L’Agence nationale de sécurité des systèmes d'information justifie cette décision par des considérations de souveraineté.La France a enfin arrêté sa décision. Au terme d'un feuilleton qui a duré près de deux ans, l'exécutif a décidé de fermer, progressivement, la porte au déploiement d'équipements 5G de Huawei dans l'Hexagone. Guillaume Poupard, le directeur général de l'Agence nationale de sécurité des systèmes d'informations (Anssi), l'a annoncé ce lundi dans un entretien aux Echos. L'agence, qui dépend de Matignon, joue un rôle clé dans ce dossier. Depuis l'arrivée d'une loi sur la sécurisation des réseaux mobiles, l'an dernier, les opérateurs désireux de déployer des équipements et logiciels dédiés à la 5G doivent impérativement décrocher son feu vert. Orange, SFR, Bouygues Telecom et Free ont déposé des demandes d'autorisations. Aux dires de Guillaume Poupard, les premières réponses seront bientôt envoyées.
A l'en croire, « il n'y aura pas un bannissement total » de Huawei. Pourtant, la manœuvre vise bien, à terme, à bouter le groupe chinois hors des réseaux. Ainsi, affirme le patron de l'Anssi, seules des demandes d'équipements Huawei feront l'objet de refus. Ce ne sera le cas pour aucun des deux autres grands équipementiers télécoms, à savoir le finlandais Nokia et le suédois Ericsson.
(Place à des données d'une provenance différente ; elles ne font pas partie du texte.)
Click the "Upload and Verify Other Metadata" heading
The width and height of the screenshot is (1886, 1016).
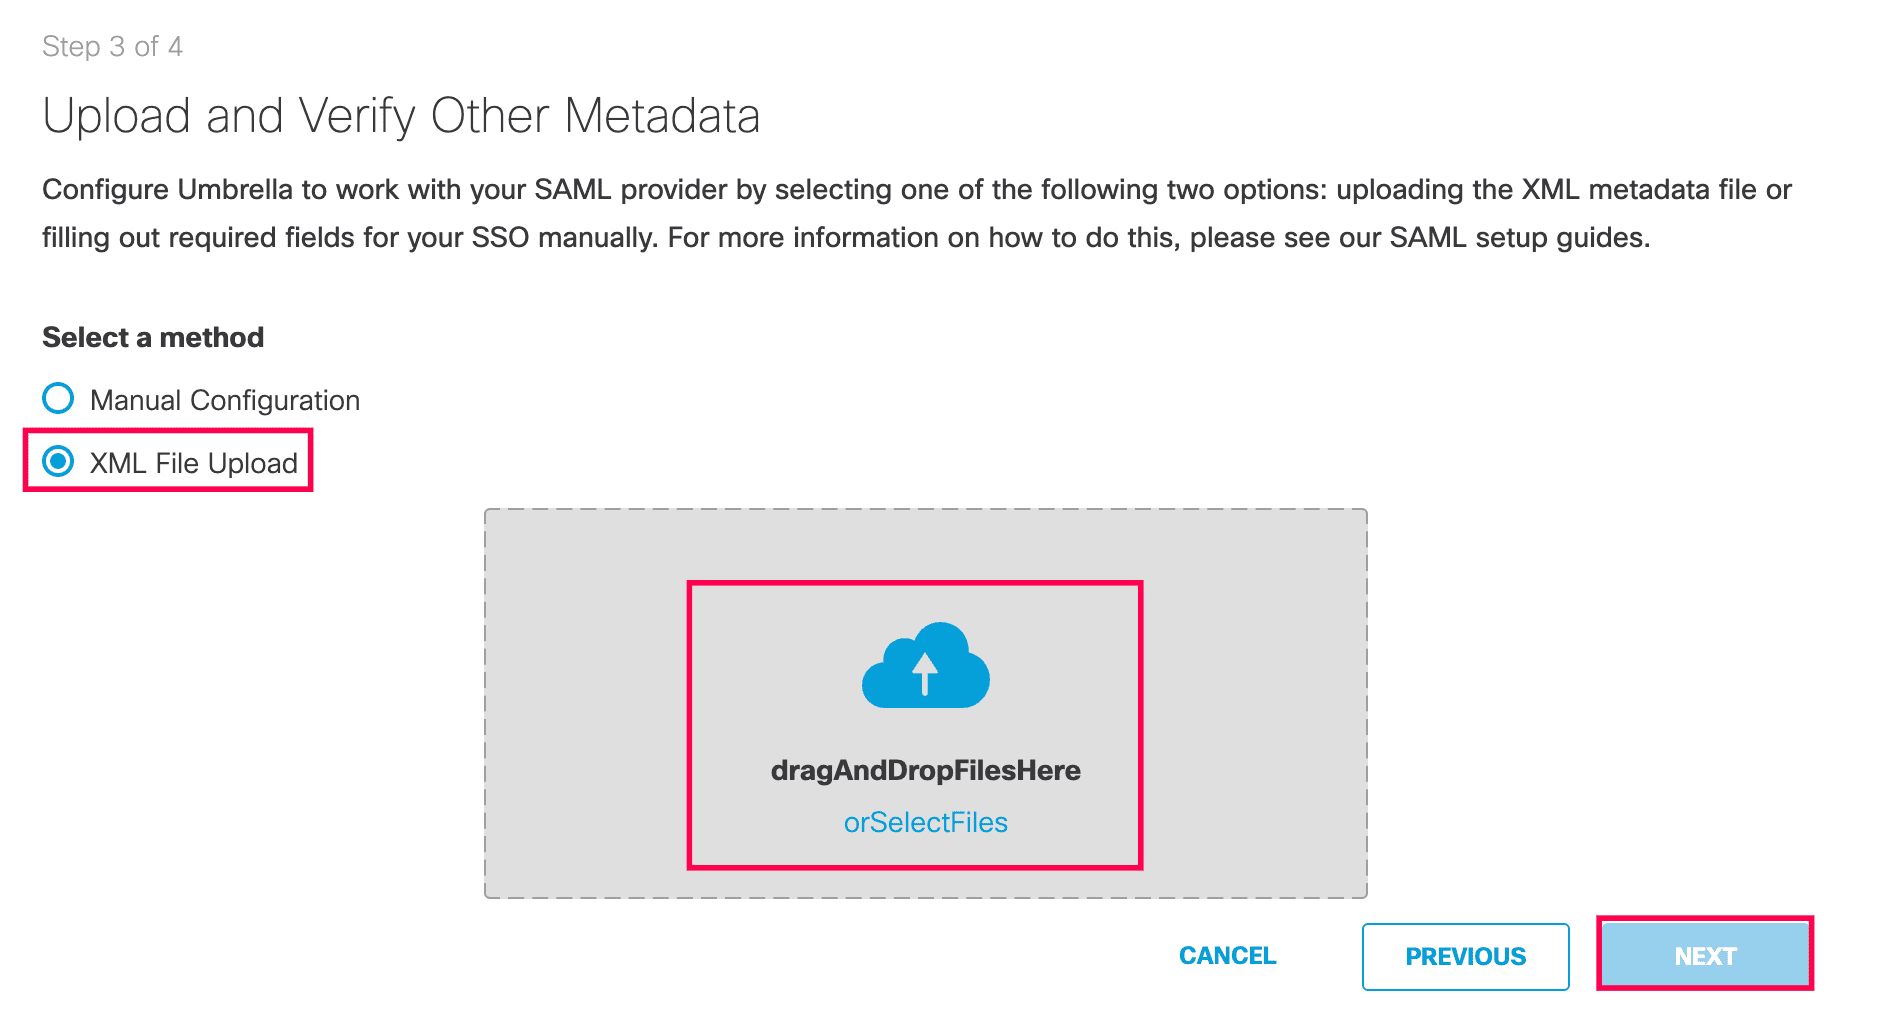[401, 116]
Guillaume Poupard précise que SFR et Bouygues Telecom, qui utilisent déjà largement Huawei pour la 4G, ne disposeront, au mieux, que d'autorisations limitées, « dont la durée varie entre trois et huit ans ». En conséquence, ces deux opérateurs vont devoir retirer des équipements du groupe chinois de leurs réseaux. Mais le fait qu'il n'y ait pas d'interdiction totale et immédiate de Huawei doit leur permettre d'étaler ces coûteux démantèlements dans le temps.
« Prudence vis-à-vis des équipementiers non-européens »
Quant aux « opérateurs qui n'utilisent pas Huawei », c'est-à-dire Orange et Free, « nous les incitons à ne pas y aller, car c'est un peu le sens naturel des choses », poursuit Guillaume Poupard. Sachant que ces deux derniers ont de toute façon déjà choisi Ericsson et Nokia pour déployer la 5G.